The 720S from McLaren arguably opened a new genre of supercars where one can access its savage performance any time while also being perfectly capable of driving it every day. The 720S was a 24×7 supercar with luxury car-like ride quality and useability while its feral powertrain had a flexible nature. Now, McLaren has turned up the wick yet again with the new 750S and it gets a whole host of upgrades while maintaining the appeal of the previous version. McLaren claims a lot of the 750S is new and one cursory glance reveals why since the styling has updated a bit.

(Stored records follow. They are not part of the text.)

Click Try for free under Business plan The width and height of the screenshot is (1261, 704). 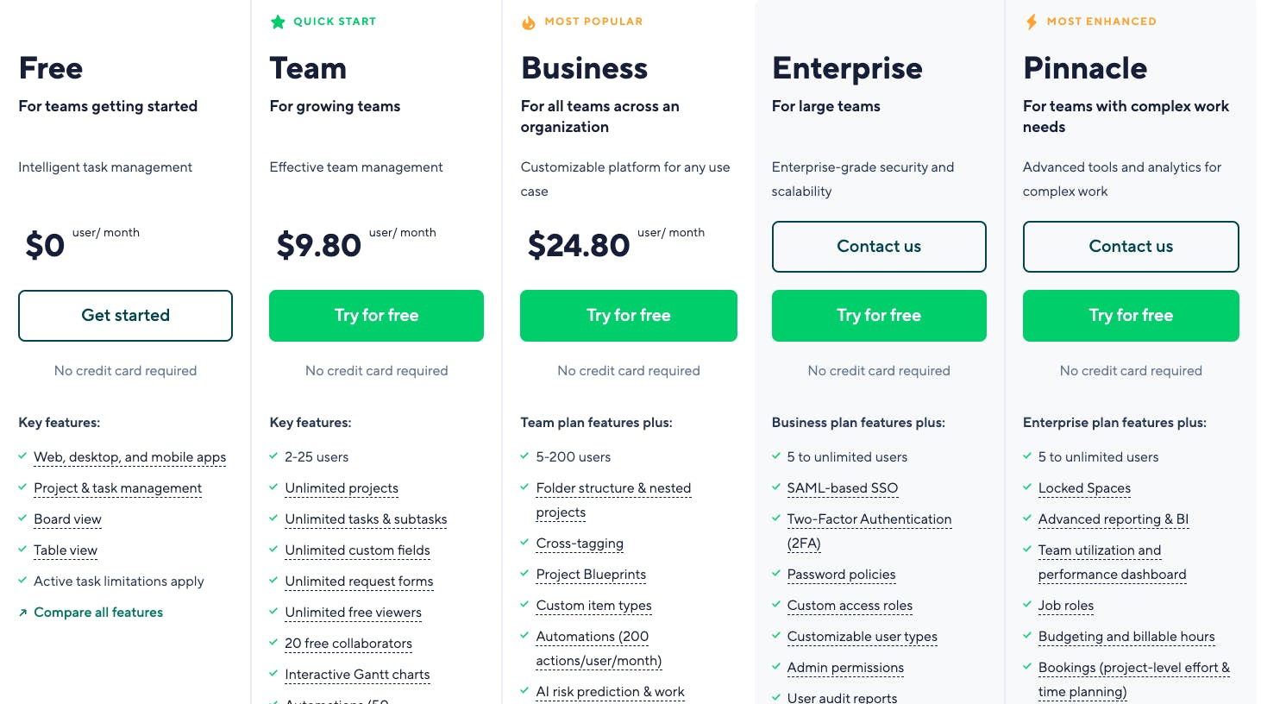click(628, 315)
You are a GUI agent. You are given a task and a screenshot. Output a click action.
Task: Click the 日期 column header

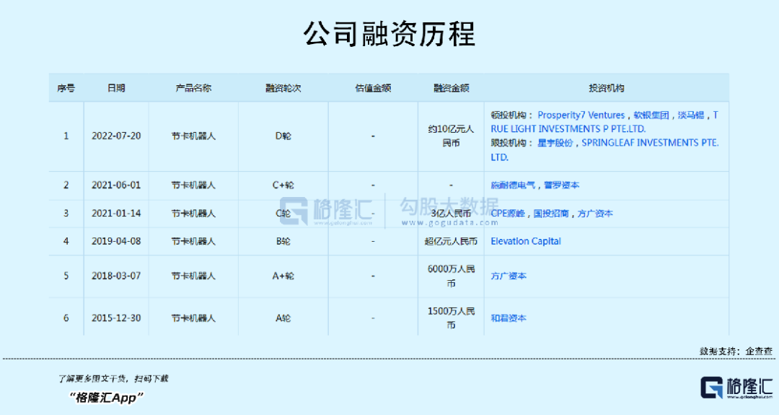click(x=116, y=88)
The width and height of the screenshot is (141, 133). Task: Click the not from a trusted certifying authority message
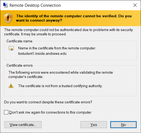tap(61, 86)
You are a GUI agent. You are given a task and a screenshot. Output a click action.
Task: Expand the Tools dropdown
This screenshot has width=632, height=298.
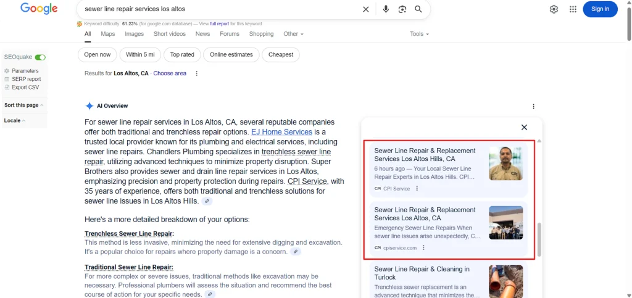pyautogui.click(x=419, y=34)
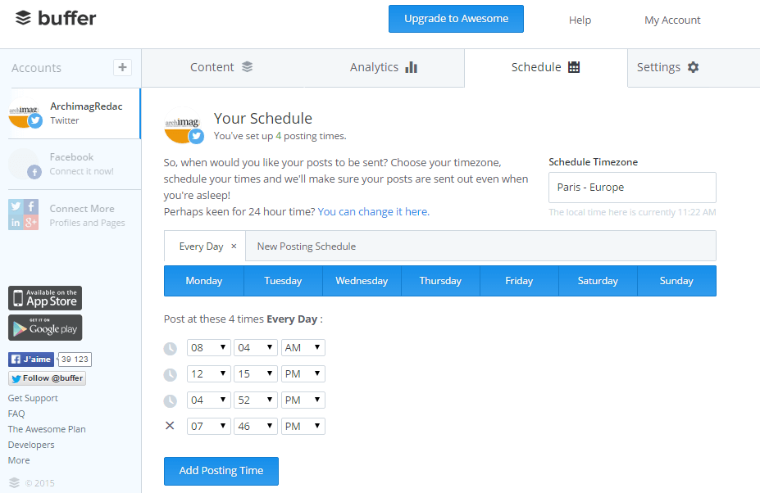Open the minutes dropdown showing 15
Viewport: 760px width, 493px height.
pyautogui.click(x=255, y=374)
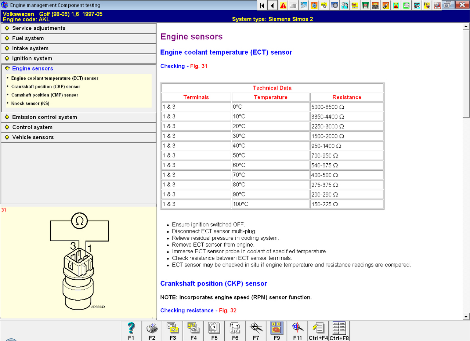Select Crankshaft position (CKP) sensor item
This screenshot has height=341, width=470.
click(x=46, y=87)
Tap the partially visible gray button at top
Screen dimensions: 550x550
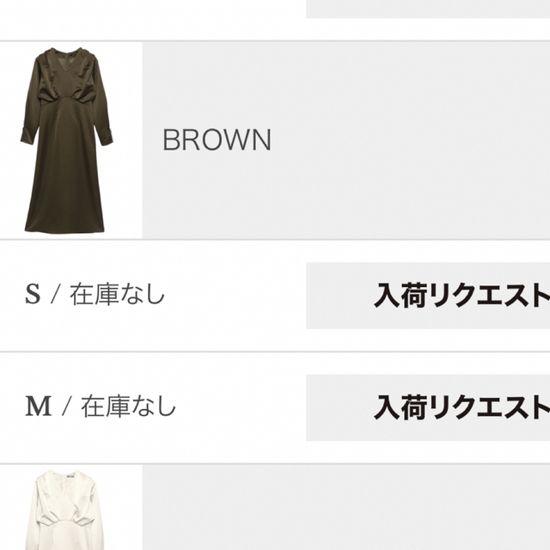pos(428,9)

The basic silhouette remains the same and the alien-like front also has those ‘eye sockets’ but there are some changes here and there. Those eye sockets wrap around the headlights more and there is a longer front splitter too. Move to the side and there are new sill air intakes and rear wheel arch vents. Rear aerodynamic revisions incorporate a redesigned and lengthened rear deck that channels air towards a distinctive raised and lengthened carbon fiber active rear wing, positioned above the central-exit exhaust. You can further add many of these bits in carbon too.

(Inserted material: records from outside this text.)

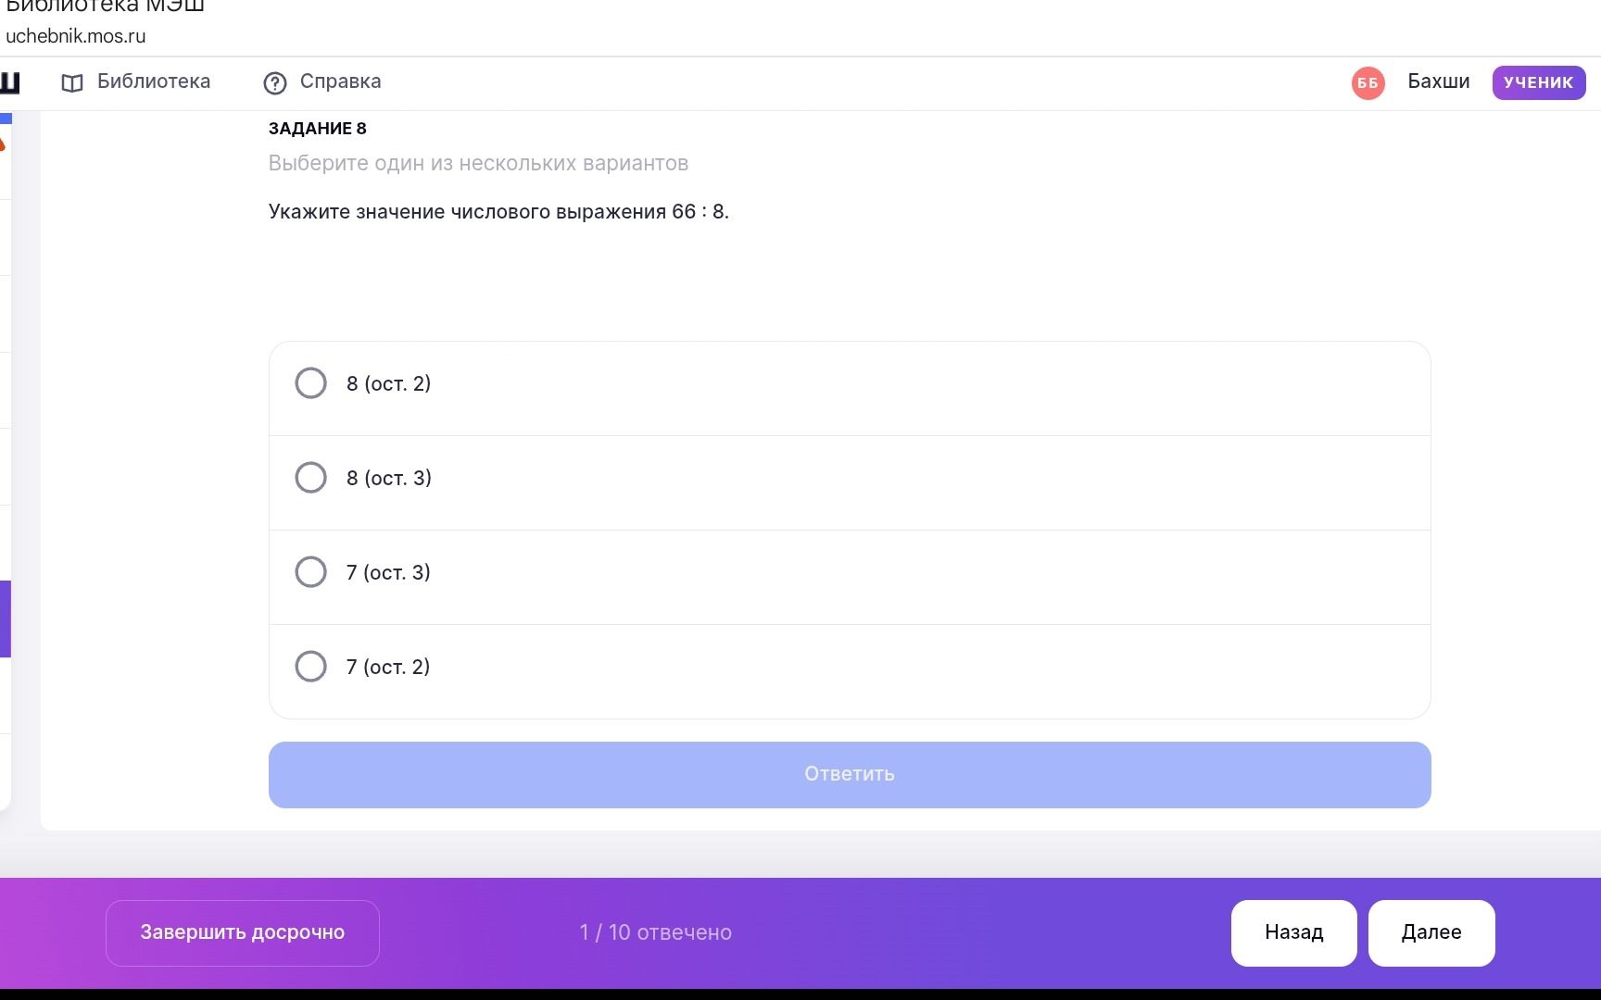Click the Библиотека book icon
Screen dimensions: 1601x1000
72,83
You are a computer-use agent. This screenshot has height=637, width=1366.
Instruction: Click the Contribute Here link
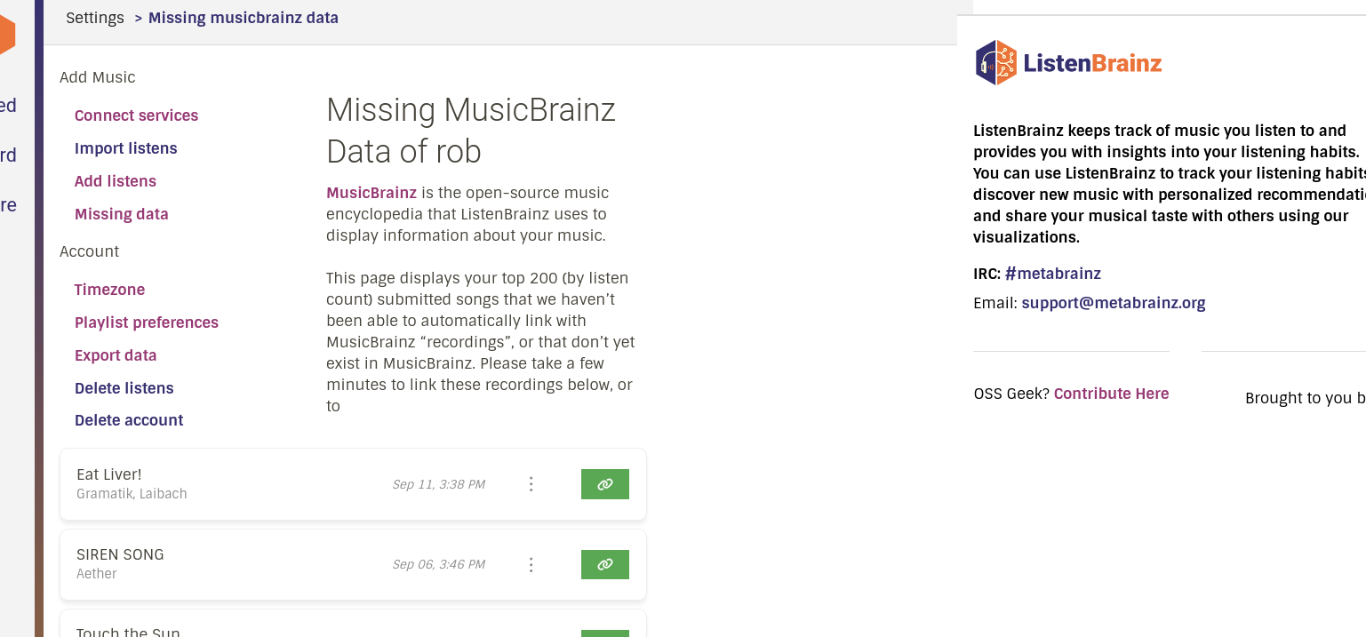[x=1111, y=394]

Inside, the cabin has near 360-degree visibility, with a low scuttle, ultra-slim A-pillars, and on the coupe, glazed C-pillars, all bringing light into the cabin. Here, we get to see some of the Grand Tourer credentials being embedded in with new ambient lighting, Nappa leather, and a Bowers & Wilkins audio system. That said, owners will most probably like the soundtrack from its 4.0-liter, twin-turbocharged V8 engine with a power of 750PS and torque of 800Nm. McLaren has also tweaked the gearing and the launch control with performance numbers looking quite stunning with a claimed 0-100km/h in 2.8 seconds. Not just the powertrain though as the suspension is new along with the steering feedback plus a wider track means even more grip. Somehow McLaren has managed to shave off 30kgs from the 750S and that includes new lightweight seats and forged alloy wheels. However, in the pursuit of lightness, Mclaren has also brought in a lighter windshield glass and an instrument display. Every gram counts.
The same thought philosophy is also applied to the Spider version with its carbon fiber underpinnings and because of that, the Spider needs no additional strengthening, and changes from the coupe. The new convertible supercar weighs just 1,438kg which of course is also 30kg less than the 720S Spider. Its weight in the dry lightest guise is 1,326kg. Hence, the Spider could be seen as a better option with no changes in its dynamic abilities over the coupe.

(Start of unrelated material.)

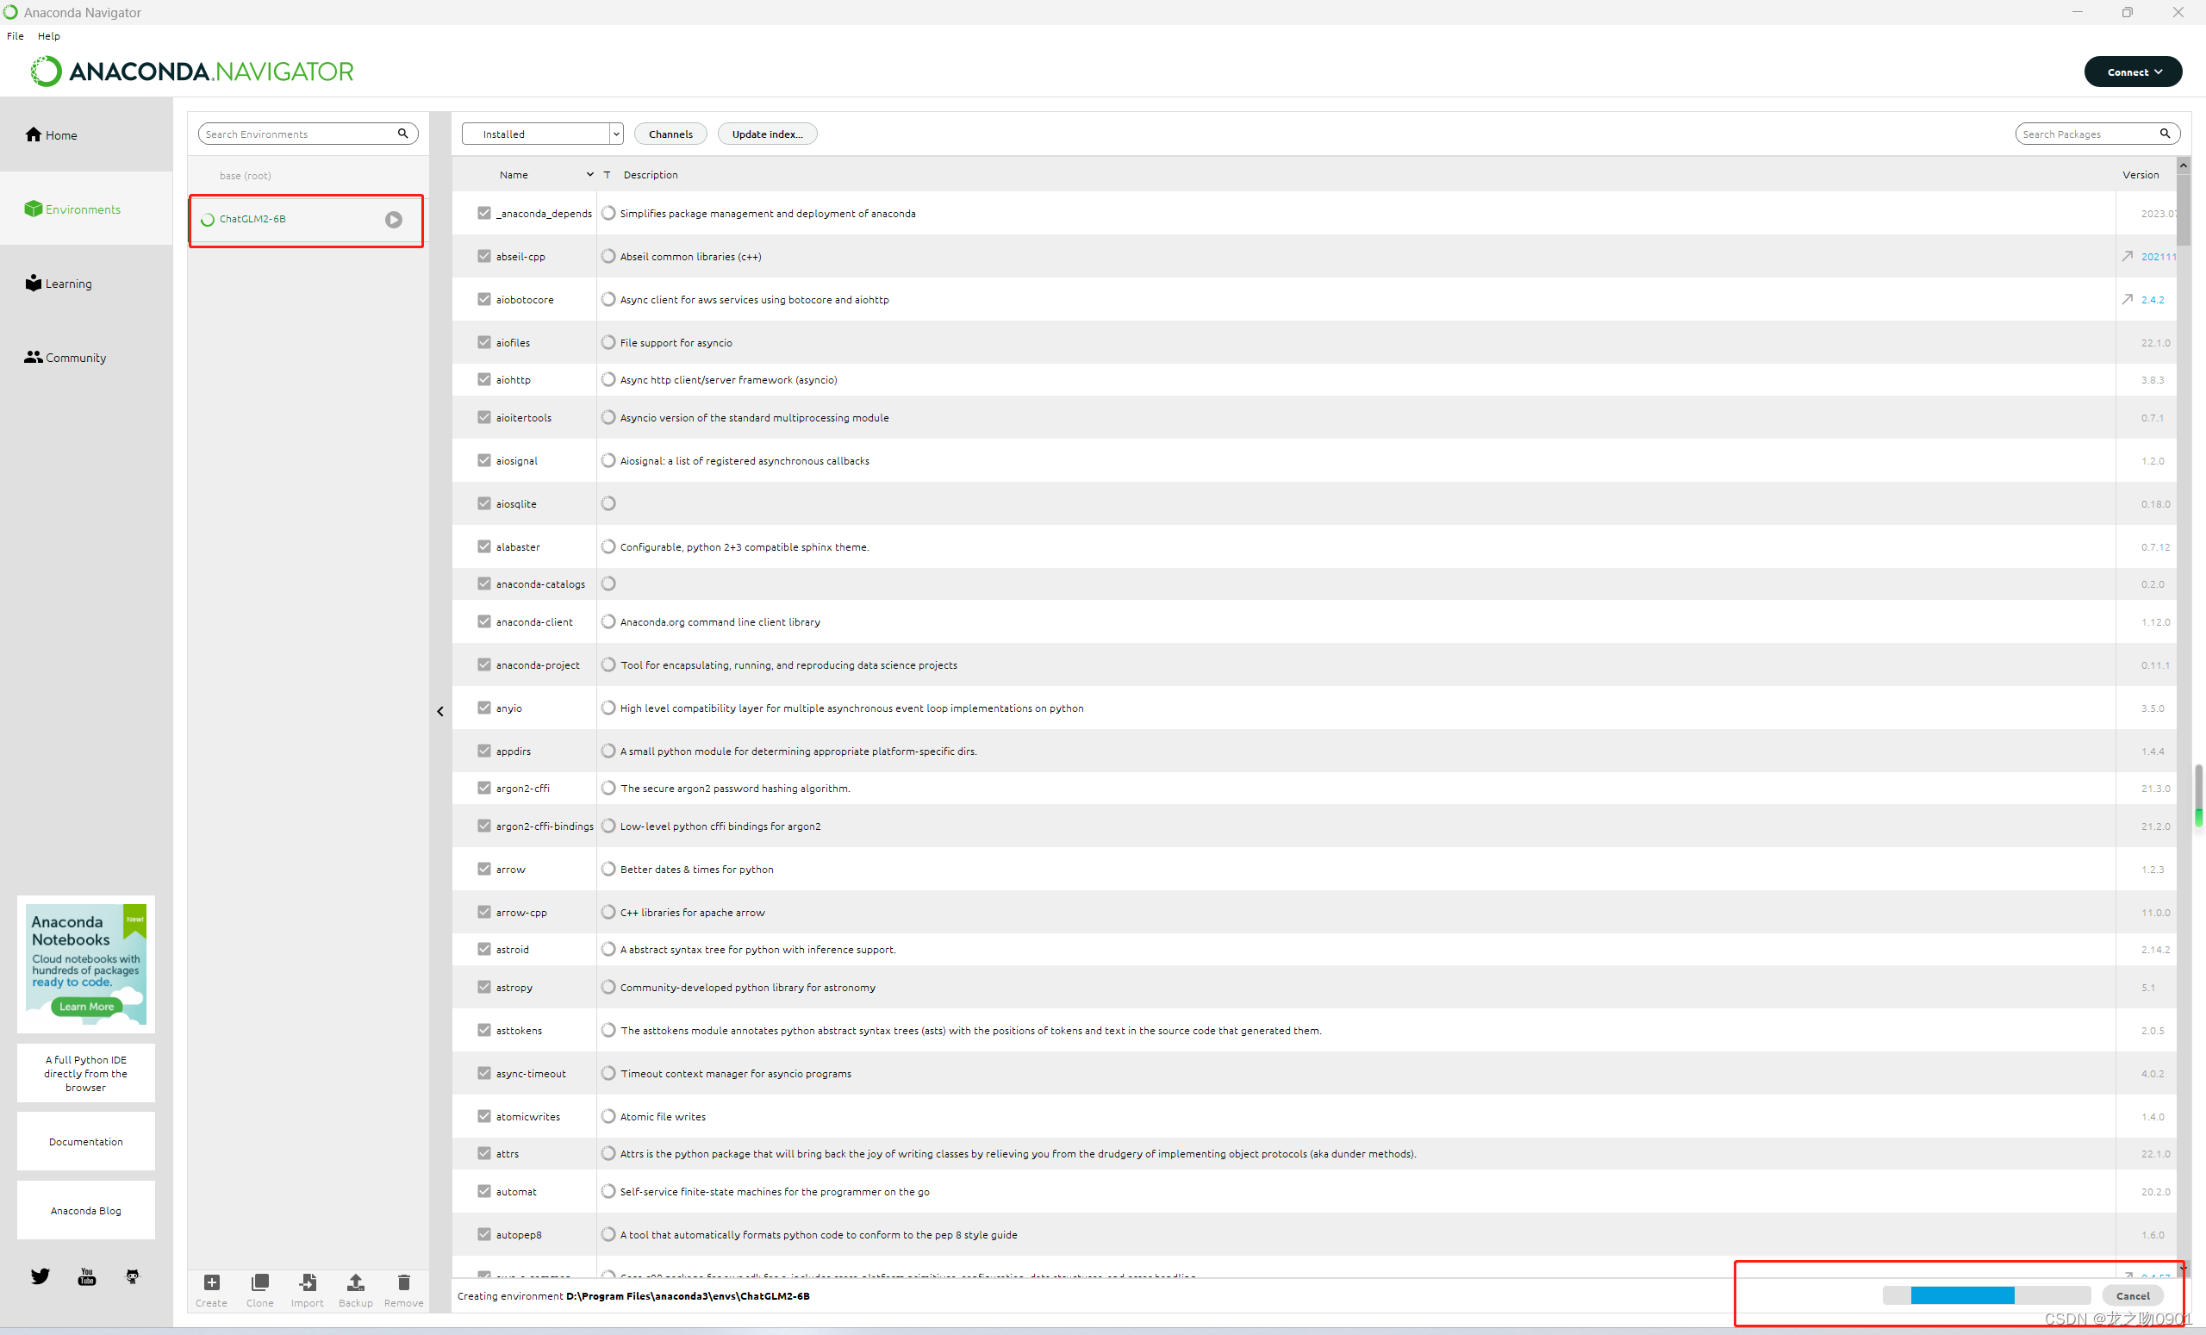This screenshot has height=1335, width=2206.
Task: Click the Anaconda Navigator Home icon
Action: [x=33, y=133]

Overall, the changes are quite significant to the 750S coupe and Spider with many of the important facets of the car being overhauled while McLaren has kept the essence same. Buyers also have the McLaren Special Operations (MSO) to spec bespoke color and trim elements. In the current supercar world, the 750S remains a committed driver’s choice for sure. Going forward, with the hybrid Artura, the 750S could be the last nonhybrid powered supercar with McLaren going for a hybrid V8 powertrain for its next generation of 750S replacements.